Description of the task
Copy the material below word for word, from the line containing "Click the Nasus, Ascended unit card" through the line containing "[x=277, y=209]", including both of those lines.

Excerpted records
* Begin *
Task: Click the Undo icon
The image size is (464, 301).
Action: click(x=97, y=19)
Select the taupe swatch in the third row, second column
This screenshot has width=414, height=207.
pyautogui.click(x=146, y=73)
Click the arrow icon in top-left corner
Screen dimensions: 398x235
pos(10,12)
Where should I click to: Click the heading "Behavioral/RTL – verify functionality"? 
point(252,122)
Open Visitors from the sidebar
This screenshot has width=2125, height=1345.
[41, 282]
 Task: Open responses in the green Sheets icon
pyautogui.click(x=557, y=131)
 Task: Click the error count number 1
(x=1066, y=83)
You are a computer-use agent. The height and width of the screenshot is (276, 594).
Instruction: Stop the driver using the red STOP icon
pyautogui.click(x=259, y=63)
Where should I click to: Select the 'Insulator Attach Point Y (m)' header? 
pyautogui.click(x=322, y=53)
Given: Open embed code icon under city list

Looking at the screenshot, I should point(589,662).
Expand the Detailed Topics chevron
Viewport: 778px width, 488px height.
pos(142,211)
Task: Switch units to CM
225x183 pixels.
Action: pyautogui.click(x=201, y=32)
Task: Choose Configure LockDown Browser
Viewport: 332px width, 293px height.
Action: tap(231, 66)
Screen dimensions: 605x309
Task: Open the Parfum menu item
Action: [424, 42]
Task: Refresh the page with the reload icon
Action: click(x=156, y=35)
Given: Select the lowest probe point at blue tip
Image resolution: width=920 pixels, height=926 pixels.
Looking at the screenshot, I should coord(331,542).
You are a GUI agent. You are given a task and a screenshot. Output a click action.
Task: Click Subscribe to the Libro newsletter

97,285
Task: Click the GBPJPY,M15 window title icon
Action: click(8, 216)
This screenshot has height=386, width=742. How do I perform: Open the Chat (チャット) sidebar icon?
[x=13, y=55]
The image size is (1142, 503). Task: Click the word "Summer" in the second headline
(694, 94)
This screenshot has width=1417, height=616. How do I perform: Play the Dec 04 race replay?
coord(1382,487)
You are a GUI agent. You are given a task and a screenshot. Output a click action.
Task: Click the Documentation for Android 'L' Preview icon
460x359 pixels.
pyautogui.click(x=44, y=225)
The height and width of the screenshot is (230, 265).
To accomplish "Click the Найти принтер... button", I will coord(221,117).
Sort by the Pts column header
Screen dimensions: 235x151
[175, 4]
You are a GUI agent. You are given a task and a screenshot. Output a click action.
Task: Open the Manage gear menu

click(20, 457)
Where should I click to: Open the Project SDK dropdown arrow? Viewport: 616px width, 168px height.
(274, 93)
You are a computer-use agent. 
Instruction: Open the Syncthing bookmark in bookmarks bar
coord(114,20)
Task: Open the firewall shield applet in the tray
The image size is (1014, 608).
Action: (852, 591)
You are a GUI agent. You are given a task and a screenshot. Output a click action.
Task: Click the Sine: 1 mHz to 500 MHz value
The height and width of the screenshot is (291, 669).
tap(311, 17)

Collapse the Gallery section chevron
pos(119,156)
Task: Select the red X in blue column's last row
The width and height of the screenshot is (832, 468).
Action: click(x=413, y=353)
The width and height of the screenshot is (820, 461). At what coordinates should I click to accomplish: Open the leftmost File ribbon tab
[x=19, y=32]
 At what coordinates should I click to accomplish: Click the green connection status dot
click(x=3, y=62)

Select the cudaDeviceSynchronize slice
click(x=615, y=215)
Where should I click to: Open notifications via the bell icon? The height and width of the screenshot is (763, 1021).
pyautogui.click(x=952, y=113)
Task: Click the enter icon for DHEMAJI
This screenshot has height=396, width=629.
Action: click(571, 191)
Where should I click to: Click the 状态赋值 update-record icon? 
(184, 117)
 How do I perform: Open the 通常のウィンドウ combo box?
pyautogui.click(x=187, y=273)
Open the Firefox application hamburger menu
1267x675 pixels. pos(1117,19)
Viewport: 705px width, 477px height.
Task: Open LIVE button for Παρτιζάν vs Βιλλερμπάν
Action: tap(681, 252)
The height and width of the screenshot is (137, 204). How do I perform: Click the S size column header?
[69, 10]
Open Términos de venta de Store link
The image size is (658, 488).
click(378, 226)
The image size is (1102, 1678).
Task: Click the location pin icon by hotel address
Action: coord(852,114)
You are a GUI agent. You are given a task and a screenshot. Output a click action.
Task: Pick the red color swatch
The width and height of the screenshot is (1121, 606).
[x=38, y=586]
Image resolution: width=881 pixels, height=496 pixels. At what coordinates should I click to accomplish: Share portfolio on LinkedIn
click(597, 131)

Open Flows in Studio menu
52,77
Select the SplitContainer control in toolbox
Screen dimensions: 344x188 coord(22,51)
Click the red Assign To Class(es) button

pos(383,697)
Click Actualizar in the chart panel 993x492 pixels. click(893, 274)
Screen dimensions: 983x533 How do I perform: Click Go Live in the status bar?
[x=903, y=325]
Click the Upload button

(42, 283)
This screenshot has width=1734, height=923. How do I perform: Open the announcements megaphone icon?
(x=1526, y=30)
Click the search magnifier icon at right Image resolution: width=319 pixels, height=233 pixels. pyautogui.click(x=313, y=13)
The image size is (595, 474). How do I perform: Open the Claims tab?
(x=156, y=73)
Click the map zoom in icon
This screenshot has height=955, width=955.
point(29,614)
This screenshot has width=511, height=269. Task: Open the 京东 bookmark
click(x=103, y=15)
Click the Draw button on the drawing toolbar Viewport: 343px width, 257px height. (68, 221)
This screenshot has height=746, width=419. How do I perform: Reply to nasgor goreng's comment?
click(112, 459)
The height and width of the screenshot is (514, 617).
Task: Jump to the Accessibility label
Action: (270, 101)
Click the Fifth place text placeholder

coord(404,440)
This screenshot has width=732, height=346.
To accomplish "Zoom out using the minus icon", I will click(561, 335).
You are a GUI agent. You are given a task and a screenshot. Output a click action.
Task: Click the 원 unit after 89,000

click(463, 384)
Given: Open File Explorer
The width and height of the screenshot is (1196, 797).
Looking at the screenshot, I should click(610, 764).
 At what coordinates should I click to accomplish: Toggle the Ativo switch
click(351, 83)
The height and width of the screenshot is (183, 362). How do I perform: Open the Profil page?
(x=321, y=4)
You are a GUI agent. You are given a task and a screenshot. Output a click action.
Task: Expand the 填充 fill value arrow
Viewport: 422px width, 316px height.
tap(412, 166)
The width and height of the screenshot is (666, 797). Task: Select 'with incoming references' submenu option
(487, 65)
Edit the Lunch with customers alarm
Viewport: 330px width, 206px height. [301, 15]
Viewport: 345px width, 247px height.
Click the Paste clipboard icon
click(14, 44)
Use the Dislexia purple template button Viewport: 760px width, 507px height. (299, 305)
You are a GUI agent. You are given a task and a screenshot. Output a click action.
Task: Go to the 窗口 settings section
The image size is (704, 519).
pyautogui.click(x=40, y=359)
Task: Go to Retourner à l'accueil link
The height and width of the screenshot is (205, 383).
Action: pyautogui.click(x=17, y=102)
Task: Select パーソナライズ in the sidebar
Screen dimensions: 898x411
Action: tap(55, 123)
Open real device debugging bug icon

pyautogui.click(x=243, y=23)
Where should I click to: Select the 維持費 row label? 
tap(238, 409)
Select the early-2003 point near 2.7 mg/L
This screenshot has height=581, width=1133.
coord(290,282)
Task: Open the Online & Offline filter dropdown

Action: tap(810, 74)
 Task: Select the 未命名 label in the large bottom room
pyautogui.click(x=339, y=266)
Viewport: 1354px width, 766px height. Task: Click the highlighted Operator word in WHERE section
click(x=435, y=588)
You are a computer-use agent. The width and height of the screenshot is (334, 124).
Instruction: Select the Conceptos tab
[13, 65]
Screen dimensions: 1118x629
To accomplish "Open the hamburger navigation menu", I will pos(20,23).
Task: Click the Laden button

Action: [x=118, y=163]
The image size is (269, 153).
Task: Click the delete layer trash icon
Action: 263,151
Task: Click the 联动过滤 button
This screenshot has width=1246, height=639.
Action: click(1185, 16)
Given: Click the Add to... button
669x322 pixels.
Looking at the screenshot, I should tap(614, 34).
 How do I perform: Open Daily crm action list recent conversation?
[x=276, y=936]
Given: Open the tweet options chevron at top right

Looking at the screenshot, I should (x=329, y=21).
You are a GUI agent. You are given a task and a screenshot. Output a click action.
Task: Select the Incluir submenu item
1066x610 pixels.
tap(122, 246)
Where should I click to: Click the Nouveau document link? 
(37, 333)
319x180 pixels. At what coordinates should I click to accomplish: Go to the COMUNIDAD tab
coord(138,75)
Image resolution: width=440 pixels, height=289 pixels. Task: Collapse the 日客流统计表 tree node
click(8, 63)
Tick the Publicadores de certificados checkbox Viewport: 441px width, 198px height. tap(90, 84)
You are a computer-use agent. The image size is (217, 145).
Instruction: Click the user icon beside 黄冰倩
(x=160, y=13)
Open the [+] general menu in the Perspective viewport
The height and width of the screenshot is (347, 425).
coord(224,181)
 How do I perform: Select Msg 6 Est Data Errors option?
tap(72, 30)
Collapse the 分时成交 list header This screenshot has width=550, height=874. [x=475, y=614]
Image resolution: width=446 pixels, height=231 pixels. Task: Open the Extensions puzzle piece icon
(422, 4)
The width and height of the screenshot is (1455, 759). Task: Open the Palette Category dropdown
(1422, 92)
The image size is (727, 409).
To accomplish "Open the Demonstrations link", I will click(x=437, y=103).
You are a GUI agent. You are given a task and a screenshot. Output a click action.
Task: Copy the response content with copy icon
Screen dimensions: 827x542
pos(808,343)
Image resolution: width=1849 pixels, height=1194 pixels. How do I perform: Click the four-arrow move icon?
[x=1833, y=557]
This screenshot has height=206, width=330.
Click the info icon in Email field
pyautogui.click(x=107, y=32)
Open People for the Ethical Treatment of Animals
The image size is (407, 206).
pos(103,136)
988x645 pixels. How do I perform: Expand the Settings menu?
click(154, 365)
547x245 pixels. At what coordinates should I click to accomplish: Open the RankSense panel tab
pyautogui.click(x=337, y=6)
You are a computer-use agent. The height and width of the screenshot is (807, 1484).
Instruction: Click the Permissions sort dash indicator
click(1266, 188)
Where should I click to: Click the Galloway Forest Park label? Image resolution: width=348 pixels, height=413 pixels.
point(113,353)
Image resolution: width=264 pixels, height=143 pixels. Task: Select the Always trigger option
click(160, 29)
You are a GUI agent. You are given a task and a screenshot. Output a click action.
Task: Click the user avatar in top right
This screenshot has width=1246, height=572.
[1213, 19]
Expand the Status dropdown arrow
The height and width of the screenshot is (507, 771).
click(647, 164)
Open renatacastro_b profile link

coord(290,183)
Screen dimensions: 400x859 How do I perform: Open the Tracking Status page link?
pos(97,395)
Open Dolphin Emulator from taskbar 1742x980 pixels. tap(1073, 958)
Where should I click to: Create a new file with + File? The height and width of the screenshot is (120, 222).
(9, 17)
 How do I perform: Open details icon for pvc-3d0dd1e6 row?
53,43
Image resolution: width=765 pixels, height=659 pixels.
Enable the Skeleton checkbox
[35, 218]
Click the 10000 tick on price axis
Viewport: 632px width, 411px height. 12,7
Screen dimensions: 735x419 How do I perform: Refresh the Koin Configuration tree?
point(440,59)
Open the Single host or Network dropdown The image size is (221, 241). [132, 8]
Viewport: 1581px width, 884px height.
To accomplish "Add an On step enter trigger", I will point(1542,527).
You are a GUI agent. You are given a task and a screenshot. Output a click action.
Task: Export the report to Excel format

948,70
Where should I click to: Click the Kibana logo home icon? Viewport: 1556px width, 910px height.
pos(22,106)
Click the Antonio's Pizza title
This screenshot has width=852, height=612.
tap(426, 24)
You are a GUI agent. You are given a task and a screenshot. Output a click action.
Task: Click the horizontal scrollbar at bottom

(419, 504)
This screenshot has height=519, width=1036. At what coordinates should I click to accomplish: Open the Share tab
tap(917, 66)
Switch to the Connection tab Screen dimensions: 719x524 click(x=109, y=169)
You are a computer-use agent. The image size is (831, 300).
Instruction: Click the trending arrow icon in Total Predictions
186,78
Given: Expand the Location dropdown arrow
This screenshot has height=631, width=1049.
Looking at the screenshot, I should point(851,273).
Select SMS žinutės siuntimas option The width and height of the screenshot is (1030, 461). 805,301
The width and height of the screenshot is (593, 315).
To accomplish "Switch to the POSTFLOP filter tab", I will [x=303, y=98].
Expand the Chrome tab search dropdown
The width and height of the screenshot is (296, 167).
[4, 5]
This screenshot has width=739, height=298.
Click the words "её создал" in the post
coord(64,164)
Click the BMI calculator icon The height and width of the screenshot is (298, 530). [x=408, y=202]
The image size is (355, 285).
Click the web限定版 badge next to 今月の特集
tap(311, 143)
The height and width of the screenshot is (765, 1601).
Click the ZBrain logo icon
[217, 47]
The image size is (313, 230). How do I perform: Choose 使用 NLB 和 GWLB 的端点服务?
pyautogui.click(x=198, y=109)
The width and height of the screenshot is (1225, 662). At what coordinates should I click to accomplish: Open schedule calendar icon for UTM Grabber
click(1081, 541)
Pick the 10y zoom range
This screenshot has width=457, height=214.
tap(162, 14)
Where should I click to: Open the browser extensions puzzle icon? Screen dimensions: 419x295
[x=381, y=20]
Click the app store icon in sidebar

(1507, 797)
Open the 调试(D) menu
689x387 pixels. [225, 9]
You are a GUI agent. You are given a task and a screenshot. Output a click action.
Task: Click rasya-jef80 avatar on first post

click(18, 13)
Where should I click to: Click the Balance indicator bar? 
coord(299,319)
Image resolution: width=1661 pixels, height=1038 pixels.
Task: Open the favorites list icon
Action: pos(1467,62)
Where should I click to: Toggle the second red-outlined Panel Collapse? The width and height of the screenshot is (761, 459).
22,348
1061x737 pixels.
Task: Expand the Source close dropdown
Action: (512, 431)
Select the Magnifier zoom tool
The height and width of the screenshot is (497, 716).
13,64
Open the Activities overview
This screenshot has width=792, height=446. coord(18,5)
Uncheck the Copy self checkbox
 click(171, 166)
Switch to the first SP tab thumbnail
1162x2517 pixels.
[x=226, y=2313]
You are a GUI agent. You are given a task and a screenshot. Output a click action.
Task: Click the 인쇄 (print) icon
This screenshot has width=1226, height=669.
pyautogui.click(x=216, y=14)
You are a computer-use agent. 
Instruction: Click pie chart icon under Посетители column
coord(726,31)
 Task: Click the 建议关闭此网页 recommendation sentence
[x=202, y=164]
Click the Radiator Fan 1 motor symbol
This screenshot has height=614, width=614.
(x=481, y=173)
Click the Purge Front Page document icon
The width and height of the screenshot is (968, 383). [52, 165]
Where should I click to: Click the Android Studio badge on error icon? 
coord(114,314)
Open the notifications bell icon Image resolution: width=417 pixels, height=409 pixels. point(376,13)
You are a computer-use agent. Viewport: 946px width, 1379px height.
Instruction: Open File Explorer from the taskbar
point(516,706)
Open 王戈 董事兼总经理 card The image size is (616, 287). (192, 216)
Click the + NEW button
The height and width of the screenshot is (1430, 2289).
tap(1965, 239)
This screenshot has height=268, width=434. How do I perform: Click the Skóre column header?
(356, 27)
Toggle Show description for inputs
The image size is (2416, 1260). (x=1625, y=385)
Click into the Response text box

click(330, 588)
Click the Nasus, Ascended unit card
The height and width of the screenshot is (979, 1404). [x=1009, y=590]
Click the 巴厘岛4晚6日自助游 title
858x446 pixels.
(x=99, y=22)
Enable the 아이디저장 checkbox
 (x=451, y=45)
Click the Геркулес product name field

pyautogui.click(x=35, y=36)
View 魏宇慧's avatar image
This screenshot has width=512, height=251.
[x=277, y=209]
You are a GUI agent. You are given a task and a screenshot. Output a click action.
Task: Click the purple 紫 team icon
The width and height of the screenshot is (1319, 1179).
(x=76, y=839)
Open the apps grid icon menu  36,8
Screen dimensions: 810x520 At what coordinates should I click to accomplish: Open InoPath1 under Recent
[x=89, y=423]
* End *
Answer to the task
Click the Nasus, Ascended unit card
The height and width of the screenshot is (979, 1404). [x=1009, y=590]
Click the 巴厘岛4晚6日自助游 title
858x446 pixels.
(x=99, y=22)
Enable the 아이디저장 checkbox
 (x=451, y=45)
Click the Геркулес product name field

pyautogui.click(x=35, y=36)
View 魏宇慧's avatar image
This screenshot has width=512, height=251.
[x=277, y=209]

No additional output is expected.